BCB 503: RevBayes Intro

Sixth session: Tree Building & Dating

Orlando Schwery, 19. October 2021

This is based on the following tutorials:

Tree Building

Tree Dating

Molecular Dating (Intro and sub-tutorials on the topics of the other dating tutorials, but simplified)
Relaxed Clocks & Time Trees (similar to dating with BEAST, plus some model selection)

Additional tutorials related to the topic that we won’t cover today:

Tree Building

Partitioned Data Analysis (with video walkthrough)
Discrete Morphology - Tree Inference (Mk model, ascertainment bias, unequal rates)
Discrete Morphology - Multistate Characters (parallel to above, but with characters having different numbers of states)
Polymorphism-Aware Phylogenetic Models (incorporating allele frquencies in populations)

Tree Dating

We open RevBayes and set our working directory as we’re used to now:

rb                                         # or maybe ./rb depending on your system
getwd()
setwd("/mnt/c/Users/oschwery/Documents/Teaching/RevBayes_Workshop_UI2021/6-TreeBuildingDating/")
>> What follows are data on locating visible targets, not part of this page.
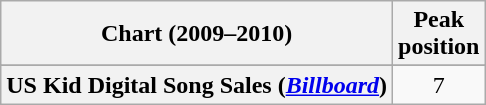
7 (439, 85)
Peakposition (439, 34)
Chart (2009–2010) (197, 34)
US Kid Digital Song Sales (Billboard) (197, 85)
Extract the (X, Y) coordinate from the center of the cell holding the provided text.  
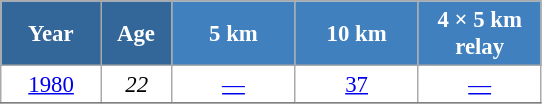
Year (52, 34)
10 km (356, 34)
Age (136, 34)
1980 (52, 85)
5 km (234, 34)
37 (356, 85)
22 (136, 85)
4 × 5 km relay (480, 34)
Determine the [x, y] coordinate at the center of the cell enclosing the given text.  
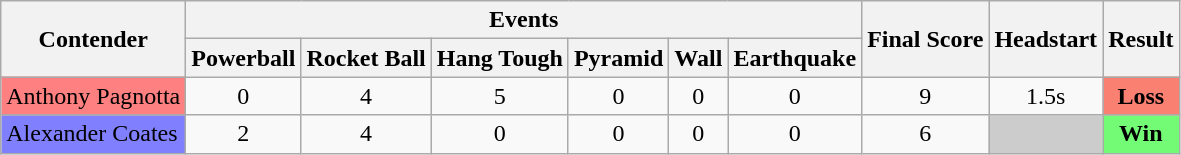
Anthony Pagnotta [94, 96]
1.5s [1046, 96]
Final Score [926, 39]
Hang Tough [500, 58]
Contender [94, 39]
5 [500, 96]
Win [1141, 134]
Earthquake [795, 58]
Wall [698, 58]
Events [524, 20]
Rocket Ball [366, 58]
Alexander Coates [94, 134]
Headstart [1046, 39]
Powerball [244, 58]
Pyramid [618, 58]
Result [1141, 39]
9 [926, 96]
2 [244, 134]
6 [926, 134]
Loss [1141, 96]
Tree Building from Molecular Sequence Data

Load data:

data <- readDiscreteCharacterData("data/primates_and_galeopterus_cytb.nex")
data

We could make variables of data properties to use later, but we shall instead make those where we need them, to keep the overview:

# num_taxa <- data.ntaxa()
# num_branches <- 2 * num_taxa - 3
# taxa <- data.taxa()

Initialise vectors for moves and monitors:

moves    = VectorMoves()
monitors = VectorMonitors()

Nucleotide Substitution Model

We’re staying simple and use Jukes Cantor (JC) here, setting the number of states to 4, since DNA has 4 bases:

Q <- fnJC(4)
Q

Tree Topology & Branch Lengths

As recommended in revbayes, we’re setting an outgroup using the function clade. We’ll supply it to dnUniformTopology, which will assume all possible trees to be equally likely:

out_group = clade("Galeopterus_variegatus")
taxa <- data.taxa()                                     # get taxon labels from data
topology ~ dnUniformTopology(taxa, outgroup=out_group)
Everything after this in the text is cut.